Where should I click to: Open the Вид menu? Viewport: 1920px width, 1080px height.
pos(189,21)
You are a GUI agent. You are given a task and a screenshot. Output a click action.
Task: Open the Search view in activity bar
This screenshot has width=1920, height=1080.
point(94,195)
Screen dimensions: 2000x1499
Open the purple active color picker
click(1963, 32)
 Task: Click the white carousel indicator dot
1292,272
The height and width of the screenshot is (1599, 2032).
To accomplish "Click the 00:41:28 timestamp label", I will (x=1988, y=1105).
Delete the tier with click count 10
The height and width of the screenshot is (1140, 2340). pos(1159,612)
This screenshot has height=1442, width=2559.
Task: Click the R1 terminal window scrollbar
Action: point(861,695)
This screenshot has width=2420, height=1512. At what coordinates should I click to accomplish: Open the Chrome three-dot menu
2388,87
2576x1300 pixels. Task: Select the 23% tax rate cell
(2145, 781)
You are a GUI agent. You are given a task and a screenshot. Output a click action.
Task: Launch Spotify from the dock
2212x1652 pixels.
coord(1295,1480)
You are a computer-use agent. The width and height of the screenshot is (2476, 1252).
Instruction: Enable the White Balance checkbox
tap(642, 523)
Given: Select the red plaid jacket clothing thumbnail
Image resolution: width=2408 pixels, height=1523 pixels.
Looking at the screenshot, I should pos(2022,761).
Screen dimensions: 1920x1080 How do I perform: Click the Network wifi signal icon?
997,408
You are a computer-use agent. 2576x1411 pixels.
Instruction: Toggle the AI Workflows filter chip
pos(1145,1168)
----
WHAT TO WORK ON
An exact repetition of the material above is required, from its first line through the line holding "Given: Select the", with nothing added.

ANSWER TO THE EXERCISE
Where should I click to: Open the Вид menu? Viewport: 1920px width, 1080px height.
pos(189,21)
You are a GUI agent. You are given a task and a screenshot. Output a click action.
Task: Open the Search view in activity bar
This screenshot has width=1920, height=1080.
point(94,195)
Screen dimensions: 2000x1499
Open the purple active color picker
click(1963, 32)
 Task: Click the white carousel indicator dot
1292,272
The height and width of the screenshot is (1599, 2032).
To accomplish "Click the 00:41:28 timestamp label", I will (x=1988, y=1105).
Delete the tier with click count 10
The height and width of the screenshot is (1140, 2340). pos(1159,612)
This screenshot has height=1442, width=2559.
Task: Click the R1 terminal window scrollbar
Action: point(861,695)
This screenshot has width=2420, height=1512. At what coordinates should I click to accomplish: Open the Chrome three-dot menu
2388,87
2576x1300 pixels. Task: Select the 23% tax rate cell
(2145, 781)
You are a GUI agent. You are given a task and a screenshot. Output a click action.
Task: Launch Spotify from the dock
2212x1652 pixels.
coord(1295,1480)
You are a computer-use agent. The width and height of the screenshot is (2476, 1252).
Instruction: Enable the White Balance checkbox
tap(642, 523)
Given: Select the red plaid jacket clothing thumbnail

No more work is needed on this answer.